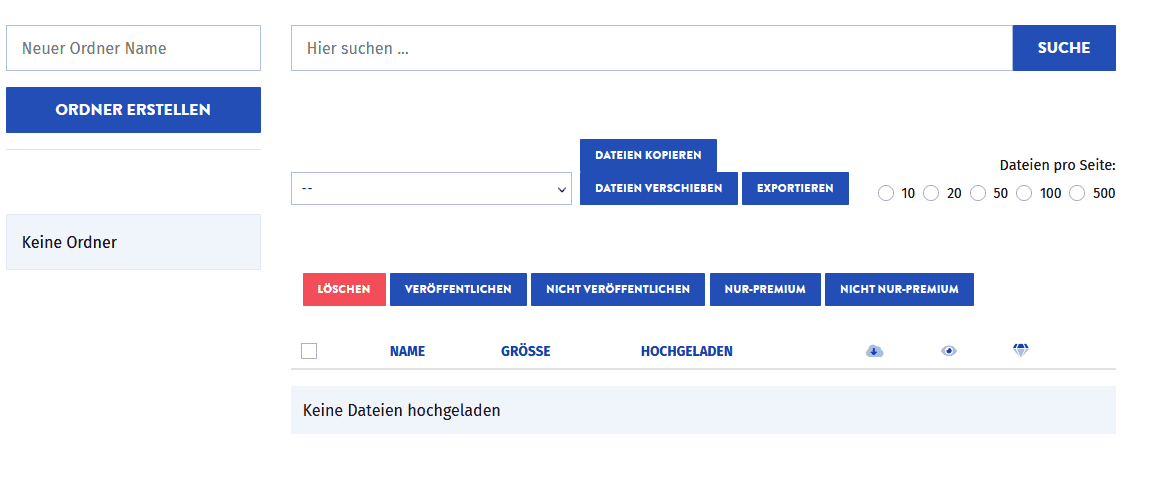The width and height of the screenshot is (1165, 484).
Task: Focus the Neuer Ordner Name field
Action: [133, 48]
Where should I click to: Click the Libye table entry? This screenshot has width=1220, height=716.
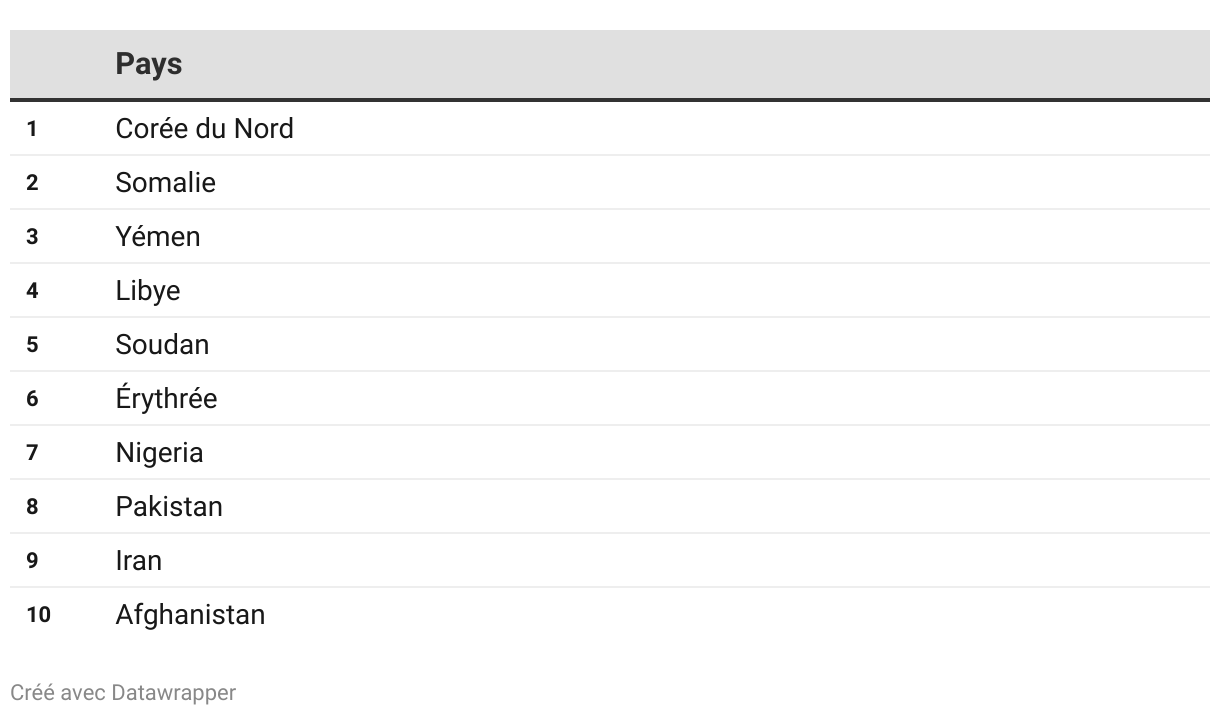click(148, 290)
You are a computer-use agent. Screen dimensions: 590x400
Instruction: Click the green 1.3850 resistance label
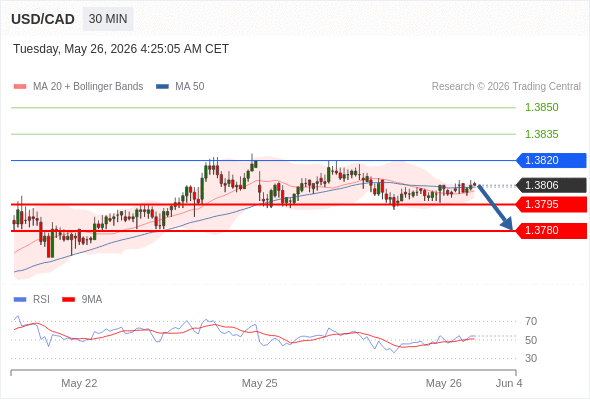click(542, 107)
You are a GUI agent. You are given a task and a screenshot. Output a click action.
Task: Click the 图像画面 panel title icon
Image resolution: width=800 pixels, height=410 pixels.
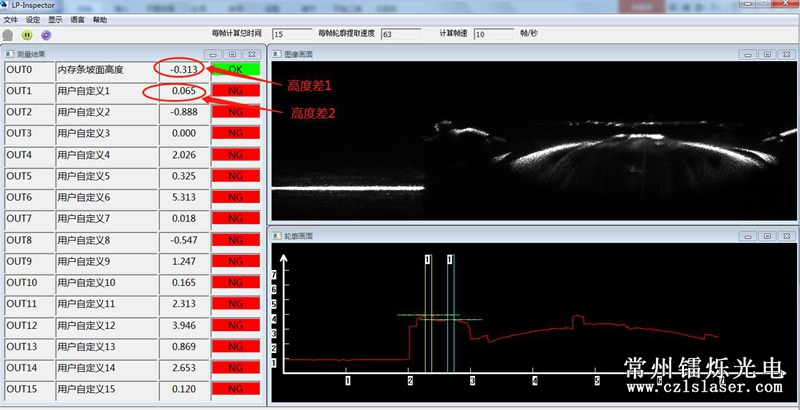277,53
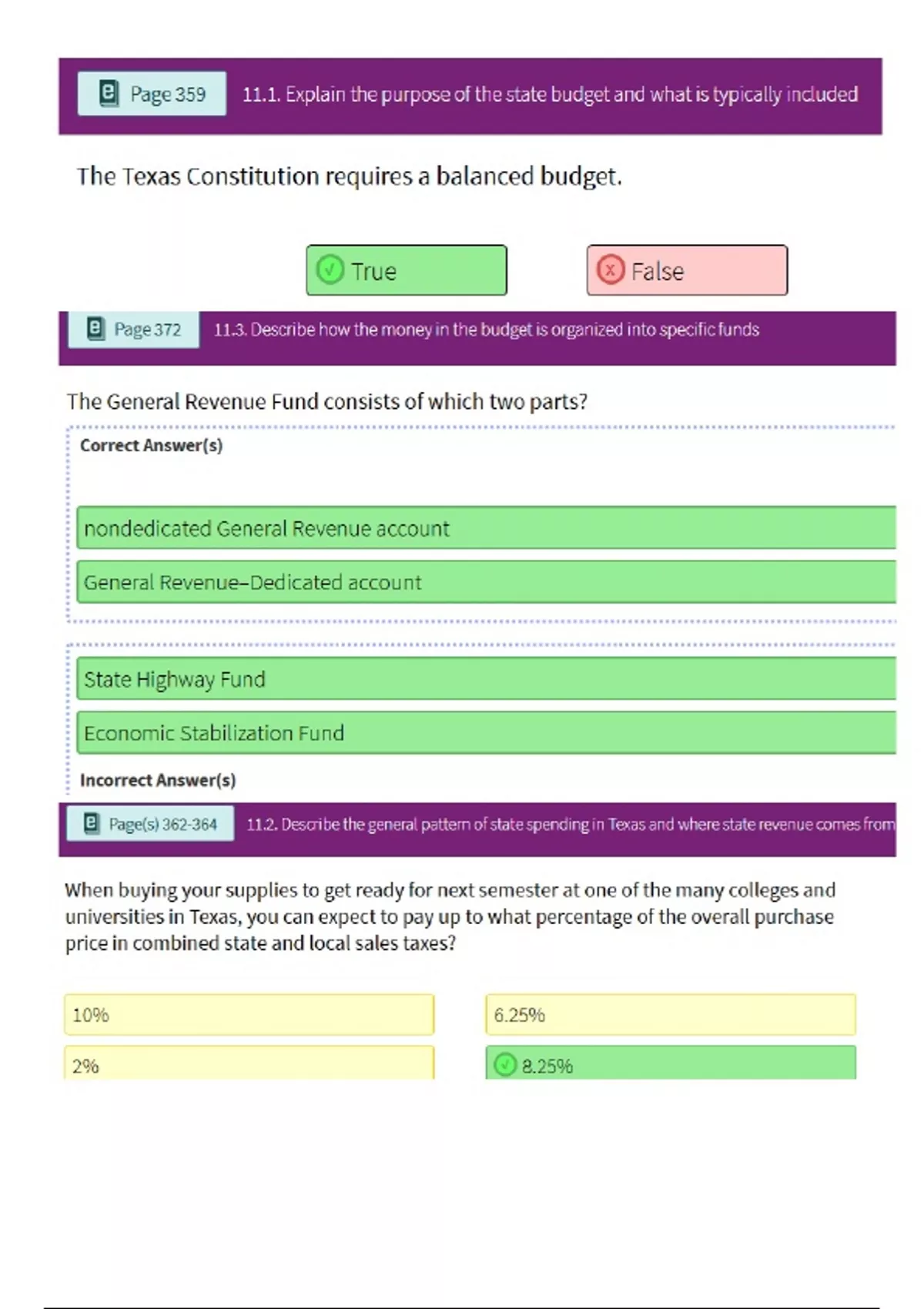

==

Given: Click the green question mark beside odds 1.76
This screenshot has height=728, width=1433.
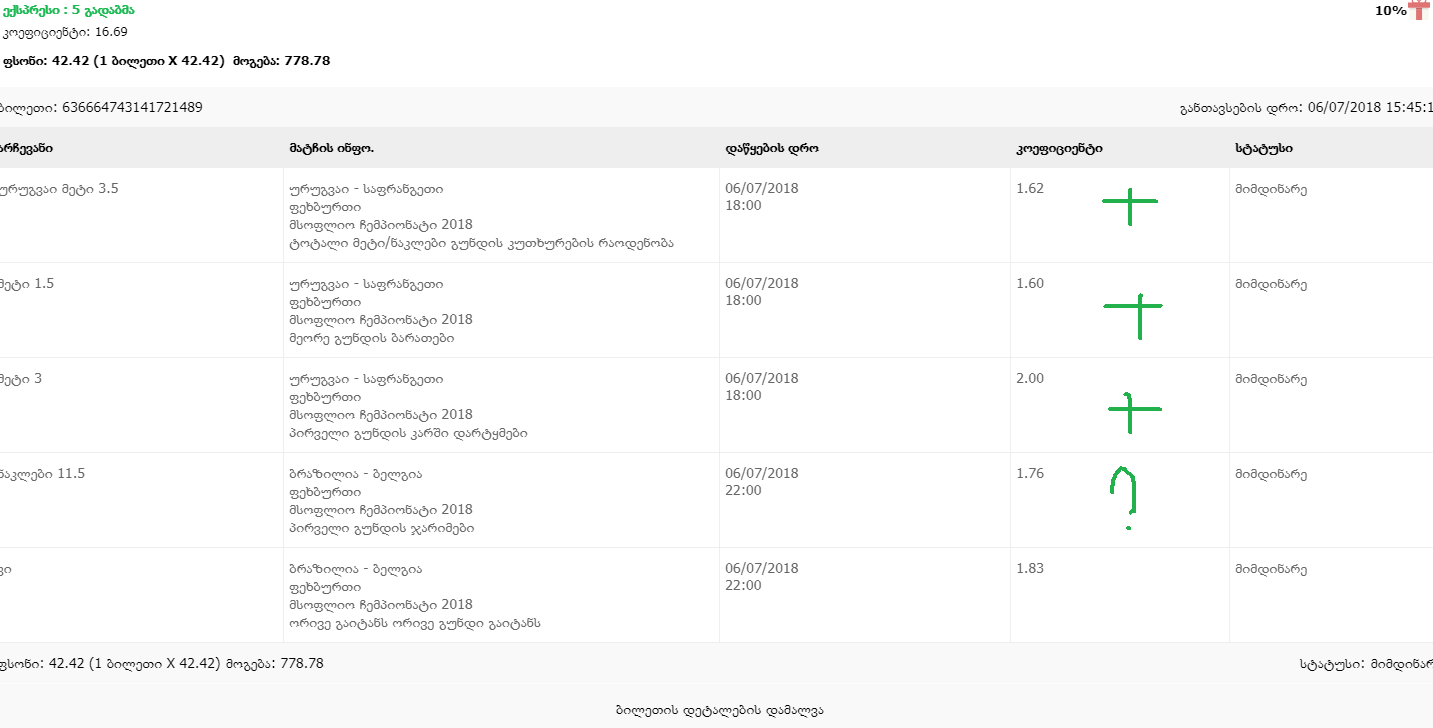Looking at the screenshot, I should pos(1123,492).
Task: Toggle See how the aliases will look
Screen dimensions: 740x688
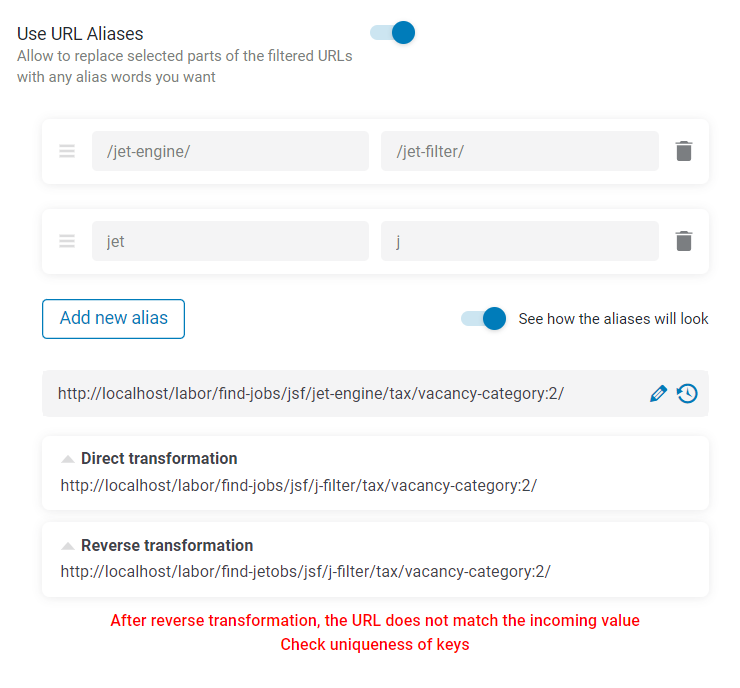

▶ _Task prompt_: The result should be an exact copy of only the lines above from the one that holds "Where should I" through the one that holds "Task: Click the 图像画面 panel title icon", both ends included, without pictures.

▶ _Answer space_:
Where should I click to: Click the Libye table entry? This screenshot has width=1220, height=716.
click(148, 290)
You are a computer-use agent. Screen dimensions: 590x400
Instruction: Click the green 1.3850 resistance label
click(542, 107)
You are a GUI agent. You are given a task and a screenshot. Output a click action.
Task: Click the 图像画面 panel title icon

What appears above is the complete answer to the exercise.